Background and objectives: The Congress of Neurological Surgeons Self-Assessment for Neurological Surgeons questions are widely used by neurosurgical residents to prepare for written board examinations. Recently, these questions have also served as benchmarks for evaluating large language models' (LLMs) neurosurgical knowledge. LLMs show significant promise for transforming neurosurgical practice; however, they are susceptible to in-text distractions and confounding factors. Given the increasing use of generative artificial intelligence and ambient dictation technologies, clinical text is at a larger risk for the inclusion of extraneous details. The aim of this study was to assess the performance of state-of-the-art LLMs on neurosurgery board-like questions and to evaluate their robustness to the inclusion of distractor statements.

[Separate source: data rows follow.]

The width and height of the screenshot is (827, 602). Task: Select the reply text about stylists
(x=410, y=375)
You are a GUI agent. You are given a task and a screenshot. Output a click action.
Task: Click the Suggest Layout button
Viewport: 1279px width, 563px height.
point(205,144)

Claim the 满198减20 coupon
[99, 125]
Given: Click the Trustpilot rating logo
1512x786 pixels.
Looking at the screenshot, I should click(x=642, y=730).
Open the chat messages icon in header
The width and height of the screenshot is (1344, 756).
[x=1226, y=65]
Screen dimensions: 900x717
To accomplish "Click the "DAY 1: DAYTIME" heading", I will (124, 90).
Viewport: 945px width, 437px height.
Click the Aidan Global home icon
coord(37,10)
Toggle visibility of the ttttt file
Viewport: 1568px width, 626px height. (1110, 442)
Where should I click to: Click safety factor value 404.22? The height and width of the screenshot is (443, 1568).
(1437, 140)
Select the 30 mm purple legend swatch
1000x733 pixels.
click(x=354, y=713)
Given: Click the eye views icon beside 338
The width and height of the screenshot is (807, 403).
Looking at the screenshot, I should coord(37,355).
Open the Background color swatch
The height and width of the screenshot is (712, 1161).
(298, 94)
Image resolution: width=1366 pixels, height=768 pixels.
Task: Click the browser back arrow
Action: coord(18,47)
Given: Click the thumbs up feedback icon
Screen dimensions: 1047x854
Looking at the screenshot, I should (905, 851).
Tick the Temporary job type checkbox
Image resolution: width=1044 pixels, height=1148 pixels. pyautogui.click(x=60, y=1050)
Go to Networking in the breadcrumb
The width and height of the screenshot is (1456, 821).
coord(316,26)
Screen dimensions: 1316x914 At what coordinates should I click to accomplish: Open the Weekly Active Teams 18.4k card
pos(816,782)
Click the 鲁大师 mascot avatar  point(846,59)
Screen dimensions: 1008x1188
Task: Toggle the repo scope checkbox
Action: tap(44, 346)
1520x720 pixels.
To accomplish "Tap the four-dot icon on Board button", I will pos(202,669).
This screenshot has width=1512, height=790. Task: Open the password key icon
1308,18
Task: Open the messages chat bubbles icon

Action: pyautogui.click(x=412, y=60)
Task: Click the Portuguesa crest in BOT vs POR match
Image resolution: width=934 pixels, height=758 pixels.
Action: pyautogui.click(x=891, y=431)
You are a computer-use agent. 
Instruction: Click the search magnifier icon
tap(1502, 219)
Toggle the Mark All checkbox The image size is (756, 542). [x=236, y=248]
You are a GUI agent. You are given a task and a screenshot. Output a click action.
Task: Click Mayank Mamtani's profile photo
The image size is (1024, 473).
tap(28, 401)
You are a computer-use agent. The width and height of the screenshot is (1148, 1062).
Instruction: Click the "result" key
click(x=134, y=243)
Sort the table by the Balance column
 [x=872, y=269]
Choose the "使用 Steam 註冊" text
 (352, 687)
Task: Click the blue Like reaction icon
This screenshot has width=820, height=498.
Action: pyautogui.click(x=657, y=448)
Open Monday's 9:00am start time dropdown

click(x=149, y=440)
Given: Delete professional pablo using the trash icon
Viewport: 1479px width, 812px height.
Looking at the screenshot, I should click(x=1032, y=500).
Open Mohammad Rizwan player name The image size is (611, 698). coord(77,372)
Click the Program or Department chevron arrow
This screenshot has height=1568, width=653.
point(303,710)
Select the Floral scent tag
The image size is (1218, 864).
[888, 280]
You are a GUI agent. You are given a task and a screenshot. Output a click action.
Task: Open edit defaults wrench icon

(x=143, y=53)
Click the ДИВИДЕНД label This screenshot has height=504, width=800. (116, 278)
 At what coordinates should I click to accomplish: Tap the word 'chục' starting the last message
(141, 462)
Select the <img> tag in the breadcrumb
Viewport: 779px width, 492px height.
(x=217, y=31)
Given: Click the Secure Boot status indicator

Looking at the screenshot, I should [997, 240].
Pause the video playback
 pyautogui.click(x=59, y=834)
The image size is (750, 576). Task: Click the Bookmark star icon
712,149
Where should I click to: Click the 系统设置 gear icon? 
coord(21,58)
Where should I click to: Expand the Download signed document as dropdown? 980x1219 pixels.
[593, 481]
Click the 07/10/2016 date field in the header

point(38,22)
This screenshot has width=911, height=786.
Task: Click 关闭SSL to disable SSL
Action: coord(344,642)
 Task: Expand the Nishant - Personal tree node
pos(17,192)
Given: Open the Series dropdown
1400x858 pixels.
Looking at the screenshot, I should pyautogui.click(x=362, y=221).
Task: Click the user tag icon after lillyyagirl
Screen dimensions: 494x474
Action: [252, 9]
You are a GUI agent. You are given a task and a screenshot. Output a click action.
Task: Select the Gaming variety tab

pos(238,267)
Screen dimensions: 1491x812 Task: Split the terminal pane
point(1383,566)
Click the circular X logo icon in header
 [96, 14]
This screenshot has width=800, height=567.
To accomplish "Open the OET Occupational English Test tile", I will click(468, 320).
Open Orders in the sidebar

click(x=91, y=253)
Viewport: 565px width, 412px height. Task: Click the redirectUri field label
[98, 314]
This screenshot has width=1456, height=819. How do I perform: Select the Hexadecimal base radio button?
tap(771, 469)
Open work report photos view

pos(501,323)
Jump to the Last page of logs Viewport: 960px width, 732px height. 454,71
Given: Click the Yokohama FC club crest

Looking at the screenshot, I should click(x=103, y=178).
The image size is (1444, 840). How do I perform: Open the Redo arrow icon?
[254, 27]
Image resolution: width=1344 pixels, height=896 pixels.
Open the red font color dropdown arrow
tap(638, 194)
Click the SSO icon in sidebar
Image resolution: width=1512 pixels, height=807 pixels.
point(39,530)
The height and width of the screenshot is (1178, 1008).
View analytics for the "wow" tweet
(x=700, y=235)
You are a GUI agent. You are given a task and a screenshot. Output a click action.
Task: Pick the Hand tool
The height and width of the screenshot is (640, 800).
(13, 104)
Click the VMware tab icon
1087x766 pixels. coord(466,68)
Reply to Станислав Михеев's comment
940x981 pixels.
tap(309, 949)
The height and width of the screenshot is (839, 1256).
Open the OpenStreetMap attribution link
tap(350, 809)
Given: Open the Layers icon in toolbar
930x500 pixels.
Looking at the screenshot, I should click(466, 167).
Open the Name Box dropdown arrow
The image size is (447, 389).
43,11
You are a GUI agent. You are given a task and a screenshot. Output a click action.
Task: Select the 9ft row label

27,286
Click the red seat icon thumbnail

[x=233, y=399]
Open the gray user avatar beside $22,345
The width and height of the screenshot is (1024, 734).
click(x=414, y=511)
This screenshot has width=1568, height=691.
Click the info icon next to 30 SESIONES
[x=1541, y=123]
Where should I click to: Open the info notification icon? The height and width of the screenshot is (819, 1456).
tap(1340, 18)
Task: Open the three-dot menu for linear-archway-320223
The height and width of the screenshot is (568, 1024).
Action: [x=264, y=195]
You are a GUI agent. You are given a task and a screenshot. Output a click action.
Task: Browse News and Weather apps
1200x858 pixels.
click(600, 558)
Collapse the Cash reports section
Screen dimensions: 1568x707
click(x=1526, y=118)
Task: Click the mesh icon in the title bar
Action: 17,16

Methods: A comprehensive evaluation was conducted using 28 state-of-the-art LLMs. These models were tested on 2904 neurosurgery board examination questions derived from the Congress of Neurological Surgeons Self-Assessment for Neurological Surgeons. In addition, the study introduced a distraction framework to assess the fragility of these models. The framework incorporated simple, irrelevant distractor statements containing polysemous words with clinical meanings used in nonclinical contexts to determine the extent to which such distractions degrade model performance on standard medical benchmarks.
Results: Six of the 28 tested LLMs achieved board-passing outcomes, with the top-performing models scoring over 15.7% above the passing threshold. When exposed to distractions, accuracy across various model architectures was significantly reduced-by as much as 20.4%-with 1 model failing that had previously passed. Both general-purpose and medical open-source models experienced greater performance declines compared with proprietary variants when subjected to the added distractors.
Conclusion: While current LLMs demonstrate an impressive ability to answer neurosurgery board-like examination questions, their performance is markedly vulnerable to extraneous, distracting information. These findings underscore the critical need for developing novel mitigation strategies aimed at bolstering LLM resilience against in-text distractions, particularly for safe and effective clinical deployment.
Keywords: Benchmarks; LLMs; Neurosurgical boards questions; SANS.